Correlation between Ultrasonography and Fine Needle Aspiration Cytology (FNAC) Findings in Patients with Thyroid Lesions
Background: Thyroid nodules are common presentation in patients having thyroid disorders. There is approximately 4-5% incidence of clinically apparent thyroid lesions in general populations. Thyroid nodules are about four times more common in females than in males. The present study aims to diagnose the thyroid lesions and evaluate the correlation between ultrasonography (USG) and Fine Needle Aspiration Cytology (FNAC) reports. To determine the sensitivity of ultrasonography in detecting thyroid lesions.Method: This was hospital based prospective study carried in 94 patients who came to radiology department for USG neck, after clinical examination from medicine, surgery and ENT departments. Those patients with thyroid lesions were followed and advised for USG guided FNAC of thyroid swelling. The patients who were advised for FNAC, and gave consent for procedure were included in the study. The USG guided FNAC was done and was further evaluated by pathologist. Results: Out of 94 cases, 85 were benign nodules and 9 were malignant nodules by USG which were further confirmed by FNAC with results of 87 benign and 7 malignant.

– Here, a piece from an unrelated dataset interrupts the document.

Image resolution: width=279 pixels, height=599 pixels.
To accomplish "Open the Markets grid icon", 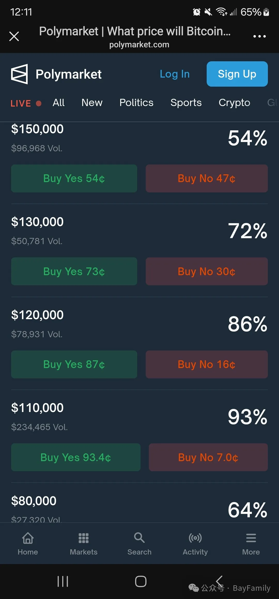I will pos(83,538).
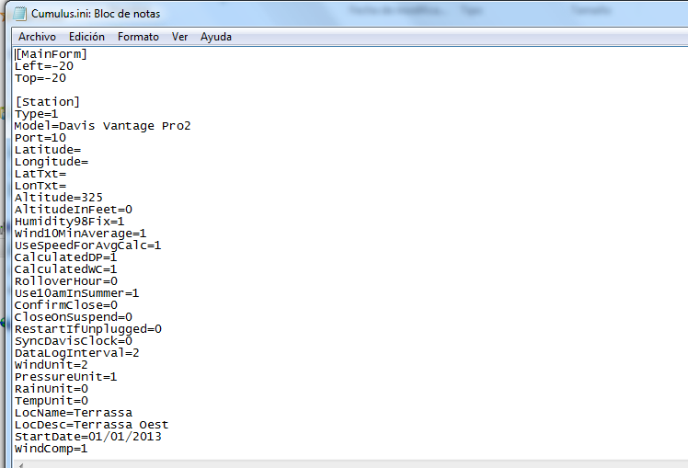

The USG diagnosed the benign thyroid nodule with sensitivity of 96.55% and specificity of 85.71%, positive predictive value 98.82%, negative predictive value 66.67%, accuracy 95.74%. The result revealed that there is a strong relation between diagnoses of benign thyroid lesions by USG and final diagnosis by FNAC (P=0.001). Conclusion: High resolution grey scale imaging features can differentiate benign and malignant lesions. USG is very helpful for FNAC, characterization of nodules and provides differential diagnosis in those patients affecting with thyroid disorders.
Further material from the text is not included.